Fieldy writes in the book that he used to "eat food off other people's used room-service trays." He also apparently had a habit of intimidating anyone around him if they didn't do what he wanted and had a habit of abusing women he had relationships with.

Former Korn guitarist Brian "Head" Welch left the band in 2005, quit drugs and became a born-again Christian. He released an album titled Save Me From Myself last year and has published an autobiography called Save Me From Myself: How I Found God, Quit Korn, Kicked Drugs, And Lived To Tell My Story.

Korn frontman Jonathan Davis recently told The Pulse Of Radio that Fieldy, guitarist James "Munky" Shaffer and drummer Ray Luzier are working on Korn's ninth studio album. Suitably, Davis told the radio program that many of the disc's songs will tackle organized religion. It will be produced by Ross Robinson, who worked on the first two Korn records, and Davis says it will harken back to the band's early material.

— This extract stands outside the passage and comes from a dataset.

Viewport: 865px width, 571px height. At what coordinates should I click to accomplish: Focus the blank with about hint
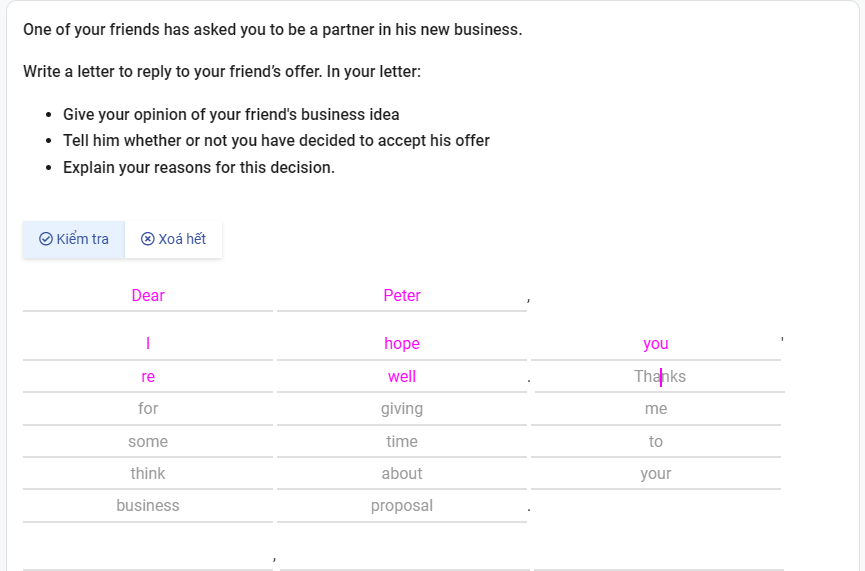click(402, 473)
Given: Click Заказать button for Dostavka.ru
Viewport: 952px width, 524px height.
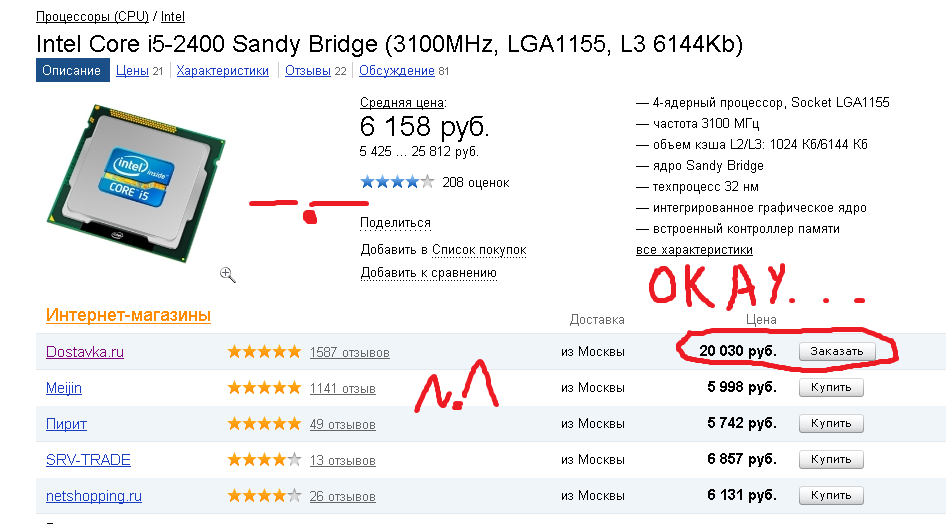Looking at the screenshot, I should pyautogui.click(x=837, y=351).
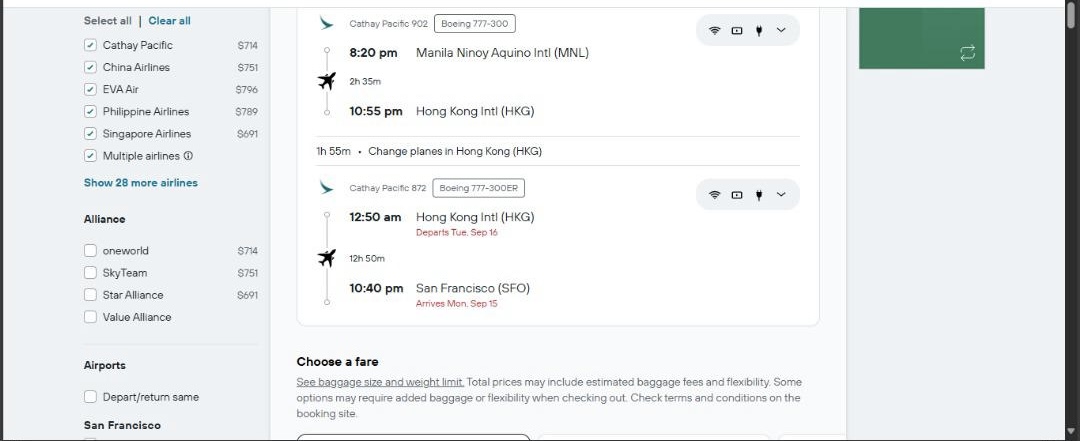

"It's gonna be very raw, it's gonna be old school like the first Korn records," he said. "Basically, it's gonna be recorded as a four-piece band, with just Munky on guitars and Fieldy and Ray and me.

"We really want to go back to that old school vibe. It was just really intense and emotional and, you know, I have a lot of built-up aggression toward certain things that I need to get out for this record."